STATEMENT-1 : The orthogonal trajectory of a family of circles touching x-axis at origin and whose centre the on y-axis is self orthogonal.
and
STATEMENT-2 : In order to find the orthogonal trajectory of a family of curves we put `-(dx)/(dy)` in place of `(dy)/(dx)` in the differential equation of the given family of curves.

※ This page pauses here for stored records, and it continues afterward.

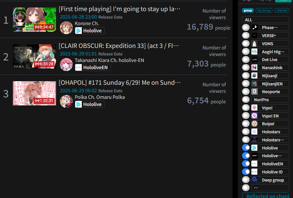293x198 pixels.
Task: Click Korone Ch. channel avatar icon
Action: [66, 28]
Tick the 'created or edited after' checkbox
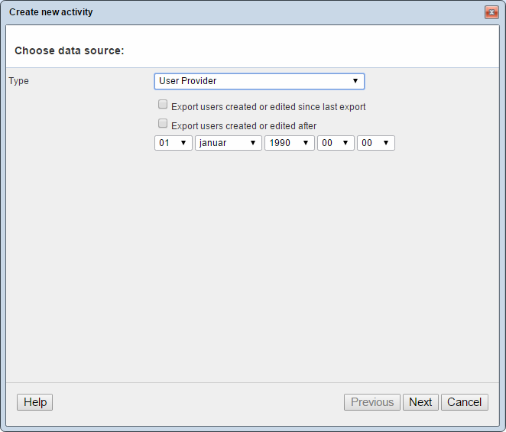Screen dimensions: 506x432 pos(163,123)
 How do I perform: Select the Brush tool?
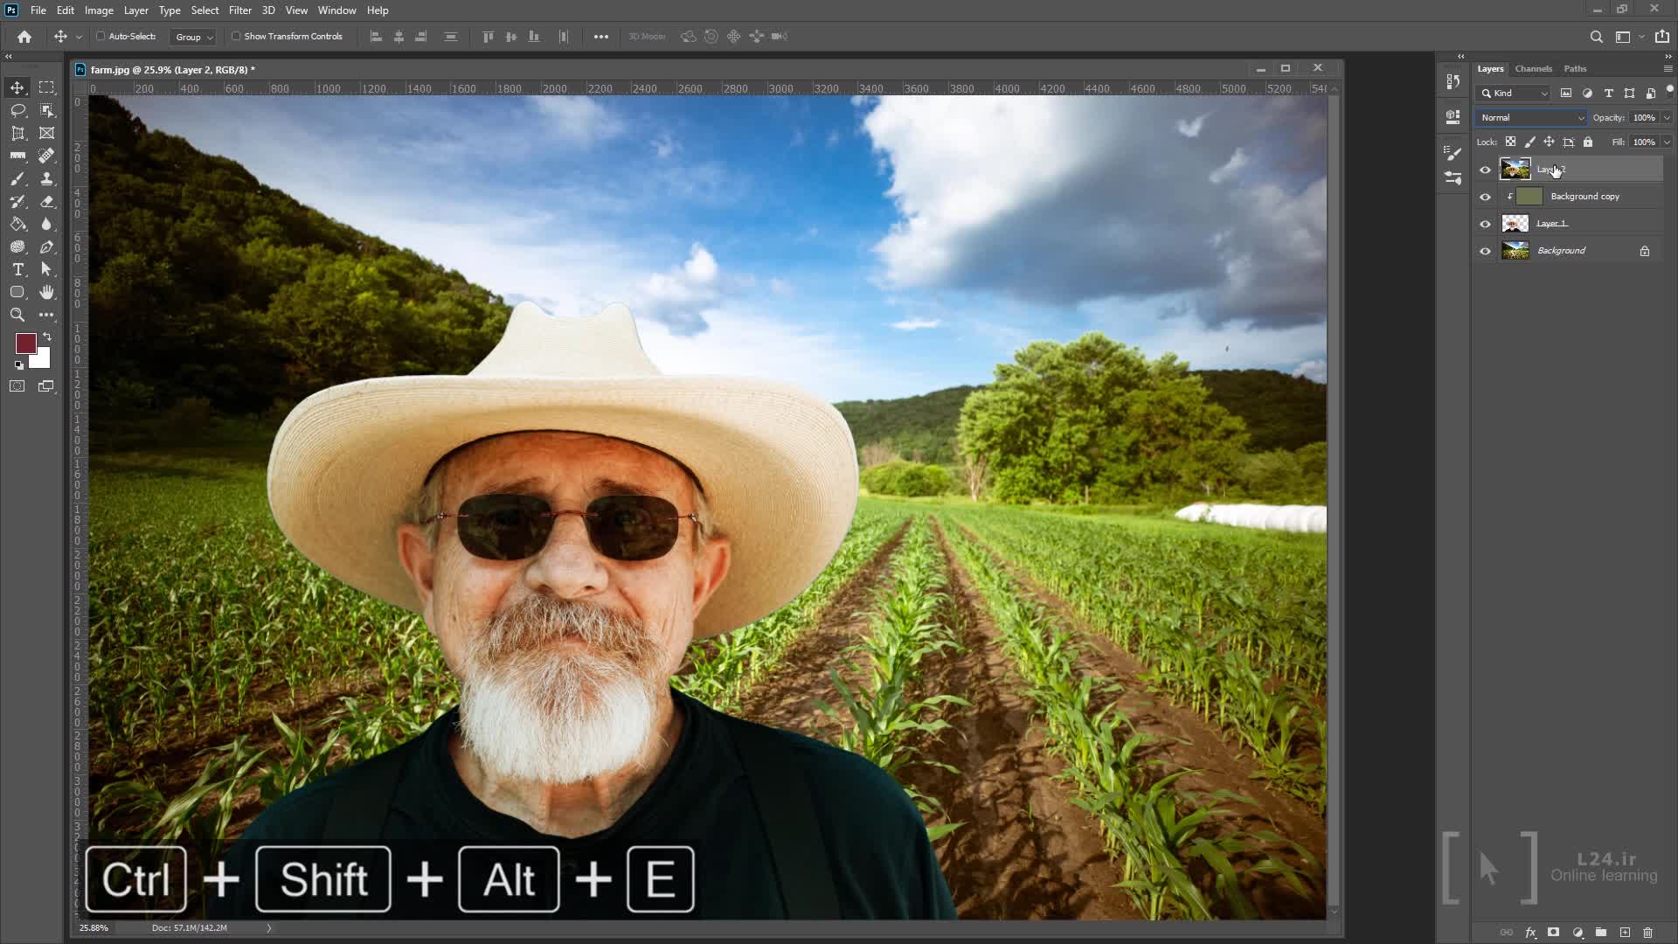click(x=17, y=179)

To solve the problem, we need to analyze the statements provided and derive the necessary conclusions step by step. ### Step 1: Understanding the Family of Circles The family of circles mentioned in Statement 1 touches the x-axis at the origin and has centers on the y-axis. The general equation of such a circle can be written as: \[ x^2 + (y - k)^2 = k^2 \] where \( k \) is the y-coordinate of the center of the circle. ### Step 2: Simplifying the Circle Equation Expanding the equation gives: \[ x^2 + (y^2 - 2ky + k^2) = k^2 \] This simplifies to: \[ x^2 + y^2 - 2ky = 0 \] ### Step 3: Finding the Differential Equation To find the orthogonal trajectory, we need to differentiate the equation with respect to \( x \): \[ \frac{d}{dx}(x^2 + y^2 - 2ky) = 0 \] This leads to: \[ 2x + 2y \frac{dy}{dx} - 2k \frac{dy}{dx} = 0 \] Rearranging gives: \[ (2y - 2k) \frac{dy}{dx} = -2x \] Thus, \[ \frac{dy}{dx} = \frac{-2x}{2y - 2k} = \frac{-x}{y - k} \] ### Step 4: Finding the Orthogonal Trajectory For orthogonal trajectories, we replace \(\frac{dy}{dx}\) with \(-\frac{dx}{dy}\): \[ -\frac{dx}{dy} = \frac{-x}{y - k} \implies \frac{dx}{dy} = \frac{x}{y - k} \] ### Step 5: Solving the Differential Equation This equation can be solved using separation of variables: \[ \frac{dx}{x} = \frac{dy}{y - k} \] Integrating both sides: \[ \ln |x| = \ln |y - k| + C \] Exponentiating gives: \[ |x| = C|y - k| \] Thus, we can express this as: \[ x = C(y - k) \] ### Step 6: Analyzing Self-Orthogonality To check if the orthogonal trajectories are self-orthogonal, we need to see if the resulting curves intersect orthogonally. This requires examining the slopes of the curves at their intersection points. ### Conclusion on Statements 1. **Statement 1**: The orthogonal trajectory of the family of circles is self-orthogonal. This is **false** because the derived orthogonal trajectories do not intersect the original family of circles orthogonally. 2. **Statement 2**: The method for finding orthogonal trajectories by replacing \(\frac{dy}{dx}\) with \(-\frac{dx}{dy}\) is indeed correct. This is **true**. ### Final Answer Thus, Statement 1 is false, and Statement 2 is true.